Bush Budget Leaves Kids Behind

President Bush may pride himself on claiming that he's a compassionate conservative -- one who pledged during his campaign to leave no child behind -- but Alan Brenner doesn't see it that way, especially when it comes to providing adequate funding to investigate child abuse.

Brenner, 57, is a former detective with the Bronx District Attorney's office who specialized in child abuse cases. He was amazed to learn that Bush has proposed significant cuts to child aid programs as part of his upcoming budget, including an 18 percent reduction in programs dealing with child abuse.

"Society has always had its head in the sand when it comes to child abuse," said Brenner. "The attitude was always 'just take care of it, we don't want to hear about it. Lock the bad guys up and make it all go away.'" But, he points out, child abuse is not a problem that will go away by itself.

According to Robert Pear of the New York Times, spending for programs to investigate and prevent child abuse are slated to be reduced by $15.7 million under the Bush administration. On April 2, the Department of Health and Human Services reported that "child protective service agencies received approximately 2,974,000 referrals of possible maltreatment in 1999. Of the 60.4 percent of these reports that were investigated, states found that there were an estimated 826,000 children who were victims of abuse and/or neglect."

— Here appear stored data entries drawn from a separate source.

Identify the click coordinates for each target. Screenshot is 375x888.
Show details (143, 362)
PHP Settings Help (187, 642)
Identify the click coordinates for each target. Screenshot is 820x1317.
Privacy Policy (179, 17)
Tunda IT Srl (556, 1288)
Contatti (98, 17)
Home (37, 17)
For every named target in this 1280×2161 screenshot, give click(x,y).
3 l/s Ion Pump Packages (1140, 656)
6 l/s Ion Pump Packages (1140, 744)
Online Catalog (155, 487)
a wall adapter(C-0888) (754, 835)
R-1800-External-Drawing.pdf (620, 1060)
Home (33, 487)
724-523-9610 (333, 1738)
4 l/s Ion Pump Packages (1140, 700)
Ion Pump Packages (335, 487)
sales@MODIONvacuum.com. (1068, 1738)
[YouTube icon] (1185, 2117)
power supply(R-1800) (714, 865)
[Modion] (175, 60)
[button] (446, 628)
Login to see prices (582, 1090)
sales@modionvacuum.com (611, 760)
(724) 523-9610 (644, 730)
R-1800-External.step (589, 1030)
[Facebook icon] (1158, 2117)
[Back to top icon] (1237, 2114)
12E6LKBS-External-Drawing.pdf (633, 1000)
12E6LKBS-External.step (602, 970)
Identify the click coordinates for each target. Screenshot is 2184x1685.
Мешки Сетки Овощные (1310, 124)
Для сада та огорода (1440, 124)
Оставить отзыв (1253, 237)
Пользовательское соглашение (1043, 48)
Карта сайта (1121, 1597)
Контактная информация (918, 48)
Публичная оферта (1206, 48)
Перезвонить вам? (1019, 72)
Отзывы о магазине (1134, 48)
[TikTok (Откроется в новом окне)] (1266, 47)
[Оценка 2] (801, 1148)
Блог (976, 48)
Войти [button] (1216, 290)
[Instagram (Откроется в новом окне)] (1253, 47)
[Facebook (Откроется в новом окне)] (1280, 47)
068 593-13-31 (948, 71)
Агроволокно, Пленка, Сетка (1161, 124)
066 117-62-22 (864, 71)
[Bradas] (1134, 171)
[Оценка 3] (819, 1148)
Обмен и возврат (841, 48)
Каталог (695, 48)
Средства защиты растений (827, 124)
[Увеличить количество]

Brenner's front-line experience leads him to believe that more resources are necessary to combat child abuse. Although Brenner has left the Bronx for Pennsylvania, he still investigates child abuse. Today he works with the Lehigh County Children and Youth Services, where he does initial child abuse interviews for case workers. Each case worker for Lehigh County handles about 45 cases, but can only reasonably handle 30 at a time.

Brenner recently investigated a complaint and was responsible for removing a two-year-old child from a home with a 21 year-old single mother who was a drug addict. When he entered the apartment, it was in shambles, and the child was sleeping on a mattress on the floor. The child was burned severely in three places, as if struck with a hot poker, and only a band-aid was on the oozing wounds. It was obvious that no attempt had been made to provide the child with immediate care.

"I see this kind of thing all the time," Brenner said. "Whether it's in the big city or the rural countryside, child abuse is still widespread, and it's more hard core than the public can imagine."

President Bush made much of his concern for children during the campaign. His budget proposals, however, don't match his electioneering rhetoric. Last year Congress provided $2 billion for the Child Care and Development Block Grant to enable states to provide day care for 241,000 additional children. Evidence suggests that stable child care for low income families has proven successful in helping individuals move from welfare dependence to work.

Does Bush propose maintaining or increasing day care subsidies? Not at all. In fact, Bush plans to cut child care grants by $200 million. Furthermore, the budget proposal eliminates all the money -- $20 million -- that Congress provided for an "early learning fund" to improve the quality of child care and education for children under the age of five.

Brenner knows firsthand the importance of quality child care. He was a driving force in the investigations that rocked New York City in 1984 with the arrests of several workers at two day care centers in the Bronx. The joint investigation between the District Attorney's office and the FBI gained national media attention after it was determined that a total of 39 children may have been abused at the day care centers.

As a result of the high profile investigation, New York required all potential day care workers to be checked against a state register of child abusers, and permitted background checks for other criminal offenses. At the same time, legislation was enacted that allows children to testify about sex cases via video tape rather than in person before a grand jury.

Brenner says for anyone who "has ever been involved with interacting and questioning a young child who has been abused, the idea of cutting funds for preventive programs would never come up. You'd look at those kids and wonder how anyone could take advantage of someone so vulnerable and defenseless."

The Republican administration has defended the budget's cuts by pointing to an increase in education spending. When President Bush addressed Congress on February 27, he stated, "Education is my top priority and, by supporting this budget, you'll make it yours."

But his budget proposals slow growth in education spending. Although the budget requests more money for education, the increase is only 3 percent over the inflation rate. And, according to the Center on Budget and Policy Priorities, Bush's proposal is "one-third the average rate of increase in education spending over the past four years, after adjusting for inflation. Thus, the area the president has identified as his highest priority -- education -- would have its recent rate of growth reduced by two-thirds."

Budget cuts in these areas -- at a time when resources and staff are already strained -- seem inconceivable to Brenner. But, then again, Brenner doesn't claim to be a compassionate conservative.